Extremismus ohne Extremisten

Brandenburgs Innenminister Jörg Schönbohm hat sich eine neue Verfassungsschutzchefin geholt, die sich verstärkt dem „ausländischen Islamismus“ widmen soll. Allerdings gibt es schätzungsweise nur 20 bis 50 Islamisten in Brandenburg

„Brandenburg mangelt es sowohl an Ausländern als auch an Islamisten“

VON DANIEL SCHULZ

Brandenburg bekämpft den virtuellen Islamismus. Für den Verfassungsschutz des Landes ist zwar erklärtermaßen der Rechtsextremismus das größte Problem. Dennoch wollen die Geheimdienstler den „islamistischen Ausländerextremismus“ besonders heftig bekämpfen. Zwar gebe es weder Straftaten noch eine absehbare Bedrohung durch islamistische Terroristen, „doch die potenzielle Gefahr ist groß“, behauptet die neue Verfassungsschutzchefin Winfriede Schreiber. Sie tritt ihren Job in dieser Woche an.

Als „Ruheraum“ und „Rückzugszone“ für Islamisten aus Berlin könnte Brandenburg dienen, fürchtet Schreiber. Sie war von Innenminister Jörg Schönbohm (CDU) extra geholt worden, um sich stärker dem Islamismus zu widmen. Der alte Verfassungsschutzchef war zuvor mit einer Intrige aus dem Weg geräumt worden. Konkrete Anhaltspunkte für islamistische Bedrohungen sieht Schreiber jedoch nicht. Ihr Dienstherr hatte im Dezember vorigen Jahres geschätzt, es könne etwa 20 bis 50 Islamisten in Brandenburg geben. Das Landesinnenministerium will diese Zahl aber nicht bestätigen. Zum Vergleich: Die Zahl der Rechtsextremisten stieg im vergangenen Jahr von 220 auf 300. Der bundesweite Zuwachs von rechtsextremistischen Straftaten spielt sich vor allem in Brandenburg und Berlin ab.
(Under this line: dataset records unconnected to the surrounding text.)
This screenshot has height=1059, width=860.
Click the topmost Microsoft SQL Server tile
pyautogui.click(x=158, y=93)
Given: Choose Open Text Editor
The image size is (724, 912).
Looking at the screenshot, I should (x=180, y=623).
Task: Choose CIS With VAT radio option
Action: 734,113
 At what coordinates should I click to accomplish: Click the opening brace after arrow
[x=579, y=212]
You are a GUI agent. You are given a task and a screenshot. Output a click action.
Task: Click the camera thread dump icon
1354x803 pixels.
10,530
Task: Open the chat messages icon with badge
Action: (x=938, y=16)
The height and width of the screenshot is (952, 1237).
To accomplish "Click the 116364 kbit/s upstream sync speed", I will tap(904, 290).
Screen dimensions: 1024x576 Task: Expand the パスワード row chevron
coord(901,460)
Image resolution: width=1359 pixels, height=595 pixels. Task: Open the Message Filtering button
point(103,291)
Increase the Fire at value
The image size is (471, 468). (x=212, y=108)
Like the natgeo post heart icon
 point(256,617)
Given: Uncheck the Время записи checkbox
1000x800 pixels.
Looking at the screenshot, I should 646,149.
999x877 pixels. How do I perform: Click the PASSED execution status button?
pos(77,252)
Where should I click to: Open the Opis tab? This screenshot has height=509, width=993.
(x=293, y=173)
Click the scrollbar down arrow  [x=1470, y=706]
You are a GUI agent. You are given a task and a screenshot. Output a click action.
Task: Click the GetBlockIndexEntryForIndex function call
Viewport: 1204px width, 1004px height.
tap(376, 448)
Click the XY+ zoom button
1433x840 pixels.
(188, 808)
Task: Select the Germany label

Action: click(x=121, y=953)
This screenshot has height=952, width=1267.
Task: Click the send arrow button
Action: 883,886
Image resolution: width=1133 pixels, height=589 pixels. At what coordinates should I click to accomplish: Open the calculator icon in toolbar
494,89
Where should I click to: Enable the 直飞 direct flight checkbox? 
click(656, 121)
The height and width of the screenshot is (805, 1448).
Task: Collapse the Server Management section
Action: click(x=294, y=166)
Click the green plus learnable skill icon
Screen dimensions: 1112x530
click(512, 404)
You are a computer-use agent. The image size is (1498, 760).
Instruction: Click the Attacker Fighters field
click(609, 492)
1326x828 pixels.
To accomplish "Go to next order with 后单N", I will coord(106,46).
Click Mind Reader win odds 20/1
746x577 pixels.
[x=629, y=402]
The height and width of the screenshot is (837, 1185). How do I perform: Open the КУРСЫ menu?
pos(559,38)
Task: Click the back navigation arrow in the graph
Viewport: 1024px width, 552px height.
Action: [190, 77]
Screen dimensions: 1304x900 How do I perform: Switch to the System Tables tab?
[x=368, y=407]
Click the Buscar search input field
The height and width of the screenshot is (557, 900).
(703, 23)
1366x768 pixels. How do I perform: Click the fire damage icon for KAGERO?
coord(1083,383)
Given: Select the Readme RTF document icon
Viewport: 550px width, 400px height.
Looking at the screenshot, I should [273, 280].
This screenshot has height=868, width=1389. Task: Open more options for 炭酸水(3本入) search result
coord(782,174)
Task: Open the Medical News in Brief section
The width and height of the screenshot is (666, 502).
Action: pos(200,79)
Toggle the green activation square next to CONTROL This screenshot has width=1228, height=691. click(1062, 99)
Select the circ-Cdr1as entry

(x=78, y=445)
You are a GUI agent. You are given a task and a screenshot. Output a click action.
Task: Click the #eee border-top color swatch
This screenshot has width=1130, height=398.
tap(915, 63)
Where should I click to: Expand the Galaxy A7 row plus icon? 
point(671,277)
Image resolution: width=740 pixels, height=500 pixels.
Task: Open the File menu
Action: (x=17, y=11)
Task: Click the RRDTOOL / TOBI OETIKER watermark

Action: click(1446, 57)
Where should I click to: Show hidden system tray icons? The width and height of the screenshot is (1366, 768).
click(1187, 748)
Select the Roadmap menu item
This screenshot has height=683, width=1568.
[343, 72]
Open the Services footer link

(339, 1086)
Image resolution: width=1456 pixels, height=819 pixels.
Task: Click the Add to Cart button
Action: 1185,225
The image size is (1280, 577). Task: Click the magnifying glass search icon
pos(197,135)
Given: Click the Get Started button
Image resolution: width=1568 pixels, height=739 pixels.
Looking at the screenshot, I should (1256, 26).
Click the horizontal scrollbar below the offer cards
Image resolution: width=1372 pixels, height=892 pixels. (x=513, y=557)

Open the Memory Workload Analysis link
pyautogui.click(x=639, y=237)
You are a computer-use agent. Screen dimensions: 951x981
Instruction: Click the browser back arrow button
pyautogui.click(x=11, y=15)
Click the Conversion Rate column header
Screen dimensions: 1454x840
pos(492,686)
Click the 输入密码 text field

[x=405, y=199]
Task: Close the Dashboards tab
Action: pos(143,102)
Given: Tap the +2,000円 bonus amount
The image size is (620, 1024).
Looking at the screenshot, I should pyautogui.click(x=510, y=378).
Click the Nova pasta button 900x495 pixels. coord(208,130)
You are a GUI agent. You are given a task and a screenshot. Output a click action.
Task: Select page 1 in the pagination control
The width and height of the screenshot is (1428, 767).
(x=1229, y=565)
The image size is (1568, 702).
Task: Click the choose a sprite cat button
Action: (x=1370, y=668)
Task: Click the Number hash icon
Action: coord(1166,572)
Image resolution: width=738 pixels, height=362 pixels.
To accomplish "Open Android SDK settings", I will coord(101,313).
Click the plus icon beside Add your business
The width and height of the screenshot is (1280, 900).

„Es scheint da eine verschobene Wahrnehmung zu geben“

Zwar sagt auch Schönbohm immer wieder einmal, der Rechtsextremismus sei Brandenburgs größtes Problem. Doch das liebste Thema sind dem Brandenburger CDU-Chef und seiner Partei die Islamisten. Als der Verfassungsschutzbericht im Mai vergangenen Jahres erschien, schrieb Schönbohm in einem Papier, „dass die größte Bedrohung unserer Sicherheit vom islamistischen Terrorismus“ ausgehe. Die Rechten wurden irgendwo dahinter erwähnt. Schönbohms stellvertretender Parteivorsitzender Sven Petke bezeichnete einen Imam kurz vor der Landtagswahl im vergangenen September als „Kaplan von Potsdam“ und „Hassprediger gegen den Westen.“ Der Prediger stellte Anzeige wegen Verleumdung, und die Parlamentarische Kontrollkomission rügte Petke für sein Verhalten.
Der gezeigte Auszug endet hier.